Background information
- Also known as: Meister J
- Born: Jefray Kurnia Arwadi 1974 (age 51–52) Jakarta, Indonesia
- Genres: Ambient, avant-garde metal, electronic, extreme metal, progressive metal, progressive rock
- Occupations: Musician, graphic designer, music producer, audio/mixing engineer
- Instruments: Guitar, vocals, bass, drum machine, laptop computer
- Years active: 1992 – present
- Formerly of: Kekal, Armageddon Holocaust, Altera Enigma

= Jeff Arwadi =

Jefray Kurnia "Jeff" Arwadi (born 1974) is an Indonesian musician, music producer, and graphic designer. A native of Jakarta, Indonesia, he now resides in Calgary, Canada. He is mostly known as a former guitarist, vocalist, and record producer for the avant-garde/progressive metal band Kekal. Professionally, he has made a career as a graphic designer and has worked at various companies for more than a decade. In the past, he was also known in the music scene for his works as a freelance graphic designer under Soundmind Graphics, and until his 2006 move to Canada, Jeff owned and ran his own home-based recording studio, Vision Studio, in Jakarta. He also was a staff member of the record label THT Productions. In addition to his roles in Kekal, he was also the co-founder of progressive metal project Altera Enigma and was involved with bands such as Armageddon Holocaust and Inner Warfare.

==History==
Jeff was born in Jakarta, Indonesia's capital city and largest municipality. Since his early childhood, he has shown interests in art and music in general. Spending most of his upbringing in a global city, Jeff had an early exposure in the diversity of culture, religion and ethnicity, which helped to form his views of seeing the music and art in a liberal way. He once tried to become a painter but later found out that music suits him better, as he explained on the 2007 interview with Ultimate Metal webzine: "I cannot express with other media such as painting or poetry. My father is a painter and he expresses himself through this. I once tried it, but it didn’t work for me – I can make technically proficient sketches and illustrations, but felt distant from them. It’s like a cold relationship. So when I found music and started to write songs, it just came up to me and I said to myself 'that's it, this is the most suitable medium for me'. But for right now, I don't rely on music as my career, I work another job to pay the bills." In 2000, Jeff graduated from Atma Jaya Catholic University of Indonesia with a Bachelor's degree in Psychology, and according to another interview with Ultimate Metal, he taught himself graphic design through books and internet.

In 2006 Jeff moved to Canada and eventually became a permanent resident. He was living in Toronto while taking a study in audio engineering, and later on relocated to Calgary and settled there.

==Music==
Jeff started playing guitar back in 1989 when he was 15 years old. In 1990, with his high-school friends, he formed his own band, Obliteration, in which he at first played bass but then switched to drums. The project was precursor to the later band Kekal, and played a primitive style of punk and thrash metal.
Jeff decided to quit this band in 1991 to spend more time learning the guitar.
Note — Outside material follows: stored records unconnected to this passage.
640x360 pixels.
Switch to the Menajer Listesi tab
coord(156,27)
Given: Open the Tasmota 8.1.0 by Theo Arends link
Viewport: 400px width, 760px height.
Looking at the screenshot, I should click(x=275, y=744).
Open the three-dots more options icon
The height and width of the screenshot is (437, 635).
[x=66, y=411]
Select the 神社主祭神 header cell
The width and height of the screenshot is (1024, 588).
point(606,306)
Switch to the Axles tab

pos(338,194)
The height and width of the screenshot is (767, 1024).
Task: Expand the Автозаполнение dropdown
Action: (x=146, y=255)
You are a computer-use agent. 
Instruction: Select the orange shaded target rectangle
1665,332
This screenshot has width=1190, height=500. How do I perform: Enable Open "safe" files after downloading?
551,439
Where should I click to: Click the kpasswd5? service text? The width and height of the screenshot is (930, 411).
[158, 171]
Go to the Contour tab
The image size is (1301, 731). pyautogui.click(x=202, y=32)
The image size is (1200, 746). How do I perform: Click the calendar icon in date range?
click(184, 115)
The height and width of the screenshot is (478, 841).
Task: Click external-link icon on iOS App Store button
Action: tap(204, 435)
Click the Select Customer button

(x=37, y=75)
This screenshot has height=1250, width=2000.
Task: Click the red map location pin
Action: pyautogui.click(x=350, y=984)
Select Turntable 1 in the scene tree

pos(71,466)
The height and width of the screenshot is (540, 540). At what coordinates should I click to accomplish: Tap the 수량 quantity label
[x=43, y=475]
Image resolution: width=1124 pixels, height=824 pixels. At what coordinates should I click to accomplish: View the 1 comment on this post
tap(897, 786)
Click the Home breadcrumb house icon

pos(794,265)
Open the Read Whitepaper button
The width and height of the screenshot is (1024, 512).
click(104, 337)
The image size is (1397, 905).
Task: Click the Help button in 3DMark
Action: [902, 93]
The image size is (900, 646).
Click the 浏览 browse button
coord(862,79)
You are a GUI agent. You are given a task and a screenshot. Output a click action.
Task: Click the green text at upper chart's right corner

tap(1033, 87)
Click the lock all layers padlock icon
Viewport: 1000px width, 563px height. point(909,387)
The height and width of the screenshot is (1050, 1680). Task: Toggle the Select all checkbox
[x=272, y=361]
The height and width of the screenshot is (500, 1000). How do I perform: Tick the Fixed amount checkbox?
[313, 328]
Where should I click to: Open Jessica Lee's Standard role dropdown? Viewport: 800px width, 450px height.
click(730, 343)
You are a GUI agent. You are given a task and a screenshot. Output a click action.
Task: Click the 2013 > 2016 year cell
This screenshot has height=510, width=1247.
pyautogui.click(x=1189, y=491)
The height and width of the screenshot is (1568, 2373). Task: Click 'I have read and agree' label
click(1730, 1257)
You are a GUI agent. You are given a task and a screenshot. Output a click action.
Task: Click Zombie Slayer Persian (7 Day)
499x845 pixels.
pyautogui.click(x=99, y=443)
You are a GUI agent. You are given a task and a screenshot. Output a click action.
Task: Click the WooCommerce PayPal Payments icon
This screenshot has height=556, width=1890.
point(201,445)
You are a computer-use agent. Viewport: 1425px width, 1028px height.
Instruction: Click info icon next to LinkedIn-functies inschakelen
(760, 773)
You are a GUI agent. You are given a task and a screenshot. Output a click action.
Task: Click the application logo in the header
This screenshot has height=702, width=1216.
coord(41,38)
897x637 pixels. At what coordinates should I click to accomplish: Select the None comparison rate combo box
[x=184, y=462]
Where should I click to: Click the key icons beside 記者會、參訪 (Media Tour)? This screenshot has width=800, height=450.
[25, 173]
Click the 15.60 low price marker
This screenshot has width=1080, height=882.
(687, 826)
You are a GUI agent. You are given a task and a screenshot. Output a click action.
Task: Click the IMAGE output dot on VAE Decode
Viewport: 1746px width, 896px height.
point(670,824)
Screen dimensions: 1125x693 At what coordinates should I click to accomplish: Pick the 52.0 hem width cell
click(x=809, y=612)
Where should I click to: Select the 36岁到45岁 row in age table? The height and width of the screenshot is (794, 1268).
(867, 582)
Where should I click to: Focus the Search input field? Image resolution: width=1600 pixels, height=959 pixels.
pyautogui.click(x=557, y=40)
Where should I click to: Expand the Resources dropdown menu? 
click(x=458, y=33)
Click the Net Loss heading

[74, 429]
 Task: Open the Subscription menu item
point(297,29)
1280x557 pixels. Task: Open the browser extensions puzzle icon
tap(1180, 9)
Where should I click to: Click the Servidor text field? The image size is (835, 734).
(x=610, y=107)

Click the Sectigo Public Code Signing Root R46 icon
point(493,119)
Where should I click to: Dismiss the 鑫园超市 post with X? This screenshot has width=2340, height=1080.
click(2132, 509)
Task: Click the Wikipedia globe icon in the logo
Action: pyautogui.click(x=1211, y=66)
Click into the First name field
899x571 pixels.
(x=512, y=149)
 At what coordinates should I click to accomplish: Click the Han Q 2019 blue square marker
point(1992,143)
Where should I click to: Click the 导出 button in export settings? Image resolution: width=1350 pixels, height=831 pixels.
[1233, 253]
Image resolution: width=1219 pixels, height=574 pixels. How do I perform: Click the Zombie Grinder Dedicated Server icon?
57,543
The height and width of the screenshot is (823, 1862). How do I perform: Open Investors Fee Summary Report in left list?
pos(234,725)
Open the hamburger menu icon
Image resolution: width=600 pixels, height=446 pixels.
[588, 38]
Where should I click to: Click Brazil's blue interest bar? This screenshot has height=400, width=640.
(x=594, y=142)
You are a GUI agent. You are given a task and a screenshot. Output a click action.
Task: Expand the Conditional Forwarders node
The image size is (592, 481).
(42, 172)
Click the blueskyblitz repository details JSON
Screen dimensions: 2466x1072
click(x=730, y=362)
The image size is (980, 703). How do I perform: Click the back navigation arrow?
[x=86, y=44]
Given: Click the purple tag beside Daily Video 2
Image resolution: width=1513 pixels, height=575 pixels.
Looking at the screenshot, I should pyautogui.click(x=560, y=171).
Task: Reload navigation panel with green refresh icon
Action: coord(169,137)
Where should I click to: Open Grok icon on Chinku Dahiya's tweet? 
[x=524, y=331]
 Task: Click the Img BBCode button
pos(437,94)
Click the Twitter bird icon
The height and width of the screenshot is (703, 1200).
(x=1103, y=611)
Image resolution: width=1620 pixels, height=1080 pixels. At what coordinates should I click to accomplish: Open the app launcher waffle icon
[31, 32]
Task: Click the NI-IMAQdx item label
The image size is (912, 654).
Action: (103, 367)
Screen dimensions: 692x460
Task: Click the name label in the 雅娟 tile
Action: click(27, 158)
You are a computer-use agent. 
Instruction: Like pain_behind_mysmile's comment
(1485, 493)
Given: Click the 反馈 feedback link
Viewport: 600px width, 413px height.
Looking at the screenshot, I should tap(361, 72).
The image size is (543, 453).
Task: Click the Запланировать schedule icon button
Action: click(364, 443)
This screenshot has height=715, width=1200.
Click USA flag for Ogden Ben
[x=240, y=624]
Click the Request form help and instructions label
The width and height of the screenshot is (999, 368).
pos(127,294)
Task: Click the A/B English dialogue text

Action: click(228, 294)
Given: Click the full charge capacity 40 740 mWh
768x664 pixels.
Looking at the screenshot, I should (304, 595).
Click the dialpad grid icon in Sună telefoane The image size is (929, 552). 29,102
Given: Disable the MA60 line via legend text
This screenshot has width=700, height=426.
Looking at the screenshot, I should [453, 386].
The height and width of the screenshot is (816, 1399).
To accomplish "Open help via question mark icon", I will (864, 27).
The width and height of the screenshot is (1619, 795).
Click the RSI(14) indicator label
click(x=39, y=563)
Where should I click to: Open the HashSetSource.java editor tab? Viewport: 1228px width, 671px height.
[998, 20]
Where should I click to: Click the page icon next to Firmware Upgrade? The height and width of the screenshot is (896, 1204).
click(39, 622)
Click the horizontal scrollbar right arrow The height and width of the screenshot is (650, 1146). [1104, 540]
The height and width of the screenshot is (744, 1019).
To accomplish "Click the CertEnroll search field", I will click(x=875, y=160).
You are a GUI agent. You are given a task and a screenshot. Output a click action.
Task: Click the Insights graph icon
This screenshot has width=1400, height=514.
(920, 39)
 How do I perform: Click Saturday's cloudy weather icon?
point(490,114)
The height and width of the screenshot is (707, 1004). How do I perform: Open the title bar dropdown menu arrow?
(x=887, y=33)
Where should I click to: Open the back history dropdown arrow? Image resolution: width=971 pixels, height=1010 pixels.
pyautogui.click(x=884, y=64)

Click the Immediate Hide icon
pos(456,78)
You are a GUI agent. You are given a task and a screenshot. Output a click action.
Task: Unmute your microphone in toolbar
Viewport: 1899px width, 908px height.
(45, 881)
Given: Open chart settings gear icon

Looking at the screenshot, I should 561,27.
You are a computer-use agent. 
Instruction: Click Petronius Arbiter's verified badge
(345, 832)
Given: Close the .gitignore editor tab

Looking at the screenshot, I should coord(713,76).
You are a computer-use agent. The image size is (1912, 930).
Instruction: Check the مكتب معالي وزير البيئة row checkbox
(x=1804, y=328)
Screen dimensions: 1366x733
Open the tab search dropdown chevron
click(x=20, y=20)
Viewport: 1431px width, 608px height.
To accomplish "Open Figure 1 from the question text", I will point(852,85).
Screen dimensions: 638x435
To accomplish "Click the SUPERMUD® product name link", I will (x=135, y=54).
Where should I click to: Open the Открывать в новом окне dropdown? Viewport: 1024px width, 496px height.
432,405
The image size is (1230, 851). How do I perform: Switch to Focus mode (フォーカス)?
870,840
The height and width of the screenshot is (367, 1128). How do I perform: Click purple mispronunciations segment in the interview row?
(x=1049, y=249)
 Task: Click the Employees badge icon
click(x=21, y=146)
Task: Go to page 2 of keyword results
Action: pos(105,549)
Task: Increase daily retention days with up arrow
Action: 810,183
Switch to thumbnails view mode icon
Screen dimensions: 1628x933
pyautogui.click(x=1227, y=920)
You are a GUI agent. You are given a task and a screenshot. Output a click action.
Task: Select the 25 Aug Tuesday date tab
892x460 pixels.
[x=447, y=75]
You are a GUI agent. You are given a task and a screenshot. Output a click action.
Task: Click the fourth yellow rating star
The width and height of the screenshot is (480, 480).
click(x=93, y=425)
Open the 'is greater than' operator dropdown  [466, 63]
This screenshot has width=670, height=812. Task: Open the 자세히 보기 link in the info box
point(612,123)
In 1992 he bought his first electric guitar and joined a band called Sonic Warfare (which later changed its name to Inner Warfare) as a guitarist and vocalist. According to Jeff, this was his first serious band, and Inner Warfare wrote its own music, played shows, and recorded some demos before disbanding in 1997.

===Kekal===

Jeff has been involved in Kekal as a guitarist, vocalist, songwriter and record producer since the band's inception in 1995, and he was listed as an official member of the band from 1996 until 2009. Kekal started out as an extreme metal band, and gradually progressed into more electronic-influenced experimental and avant-garde metal. The band has met with critical acclaim, and has released eight full-length albums so far. Kekal is considered as the first metal band from Indonesia to make international inroads by releasing albums through record labels in Europe and North America, and being the first band from Indonesia to tour Europe in 2004.

In 2006, Jeff Arwadi moved to Canada while the rest of the members remained in Indonesia, which left the band unable to play shows and do touring. At the same time the band left their longtime record label Fear Dark and status of the band was in question. After few months of uncertainty and rumors of break-up went around among fans, Kekal decided to remain together and to keep the band only as a studio project. They signed licensing deals to two new record labels in Europe and North America and released The Habit of Fire a year after, which met with international success and critical acclaim.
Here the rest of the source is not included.